Task statement: Whatever appears in the records apart from pictures must be reproduced exactly.

***** Records for the task

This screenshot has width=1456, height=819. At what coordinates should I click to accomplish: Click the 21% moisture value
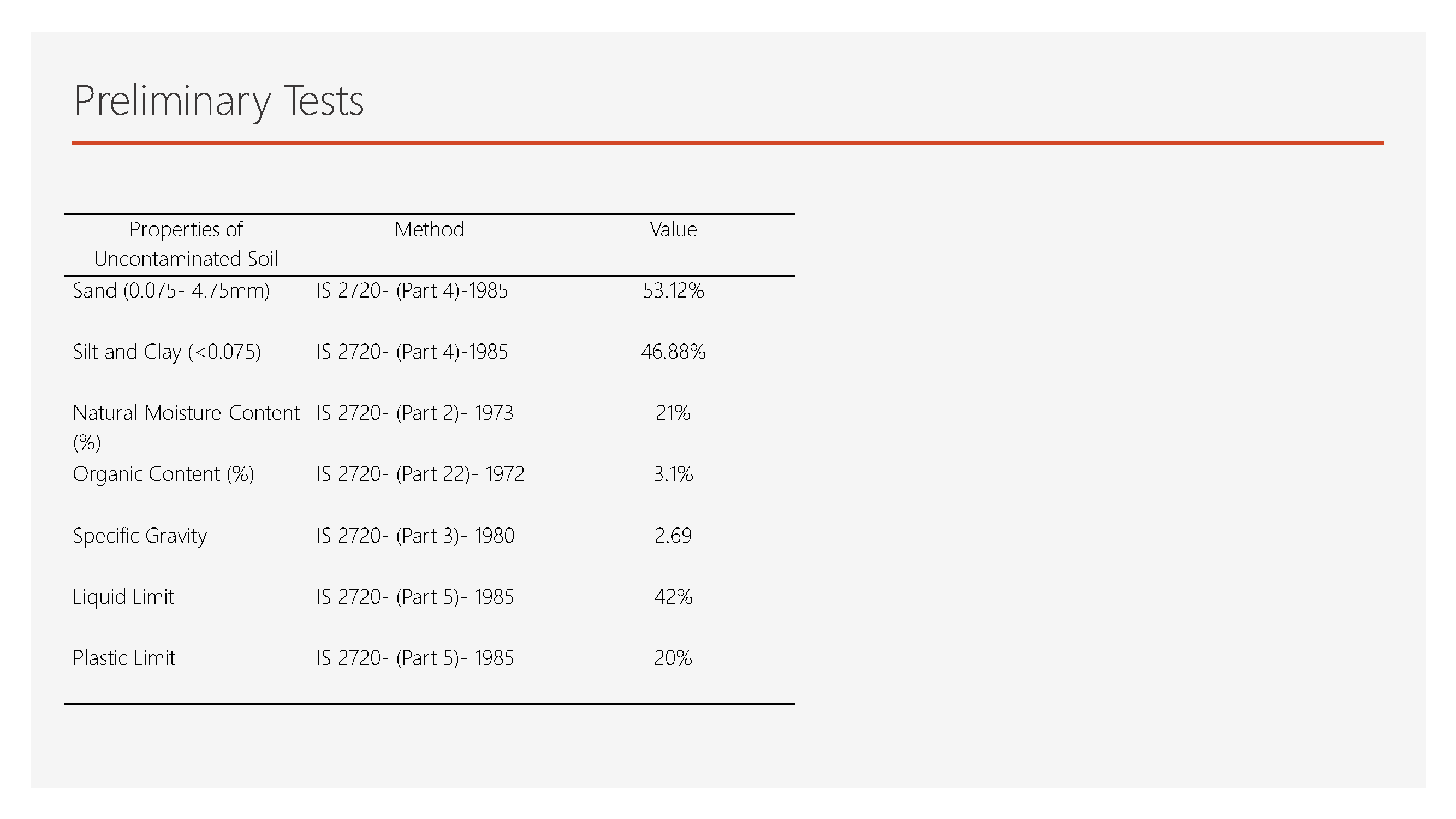pos(673,413)
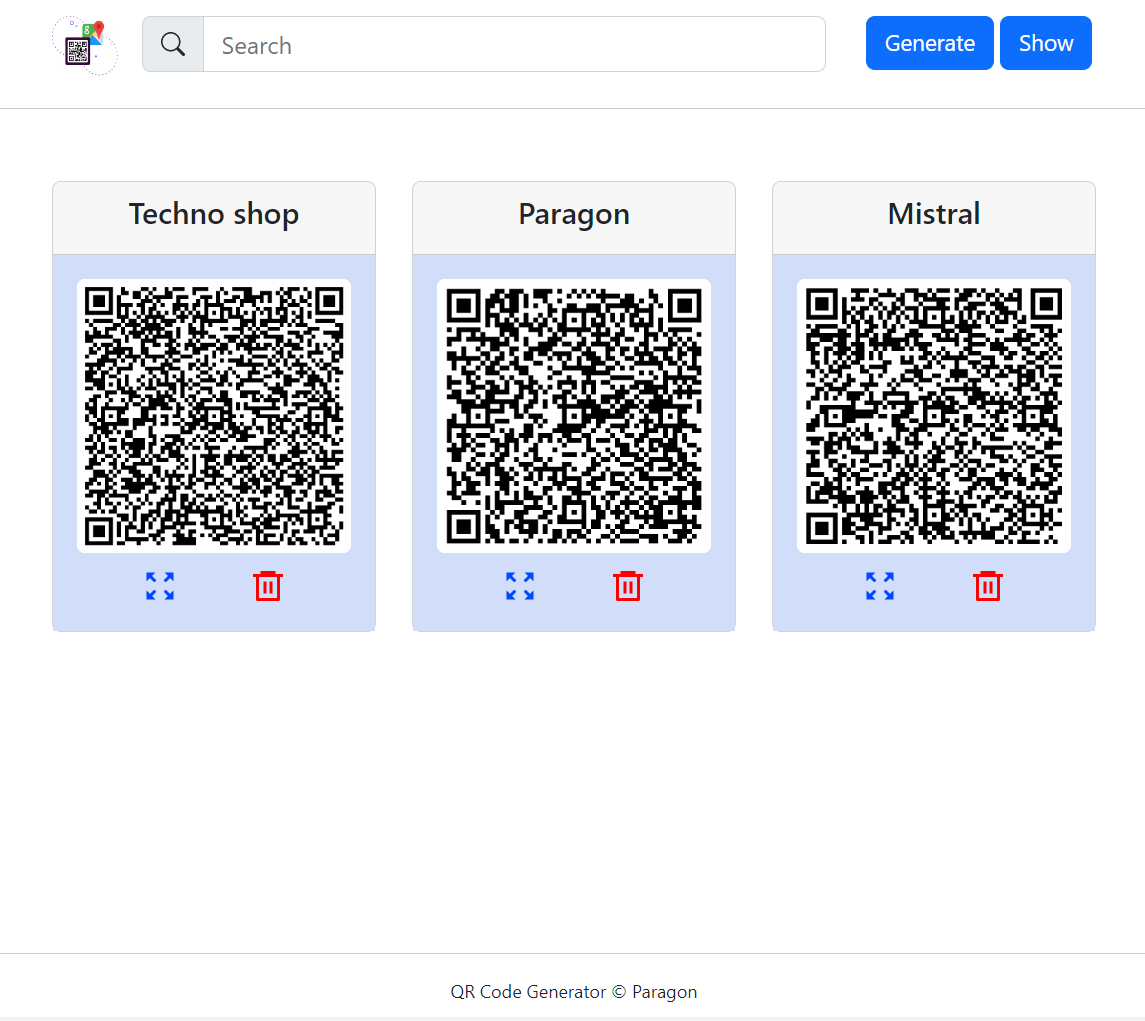
Task: Click the Techno shop card title
Action: pyautogui.click(x=214, y=214)
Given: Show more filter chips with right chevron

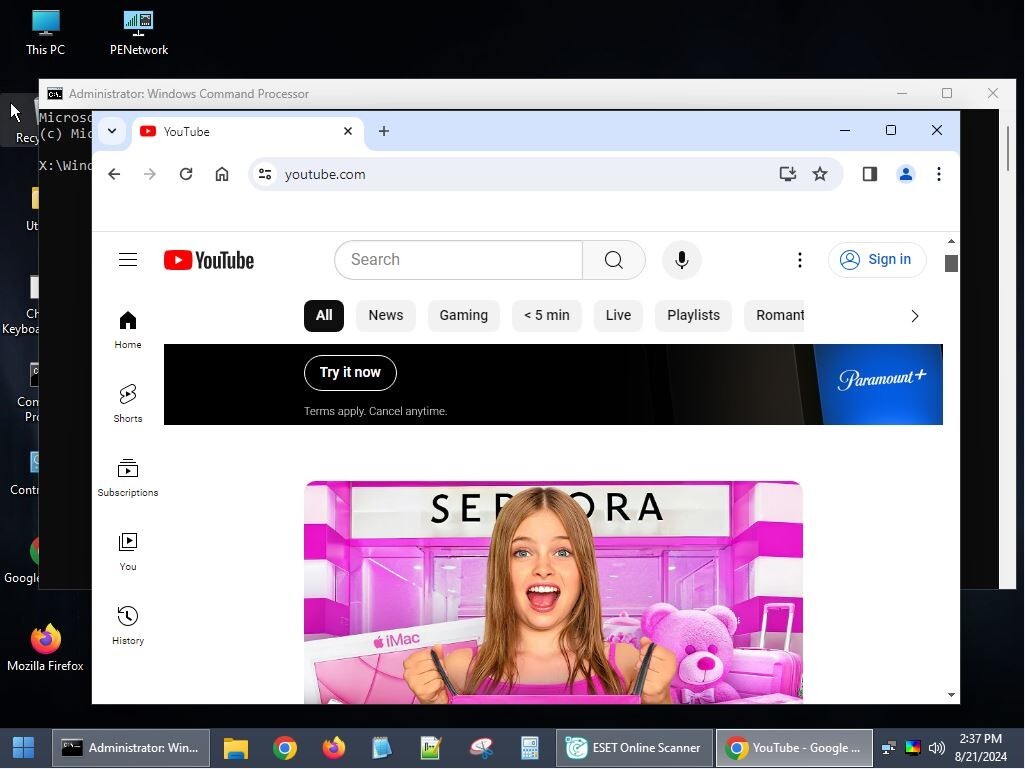Looking at the screenshot, I should tap(914, 316).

**********

Solution for this problem:
This screenshot has width=1456, height=819. At what coordinates should I click to accomplish: Click the 21% moisture value
pos(673,413)
Task: Click the Techno shop card title
Action: pyautogui.click(x=214, y=214)
Given: Show more filter chips with right chevron

Looking at the screenshot, I should tap(914, 316).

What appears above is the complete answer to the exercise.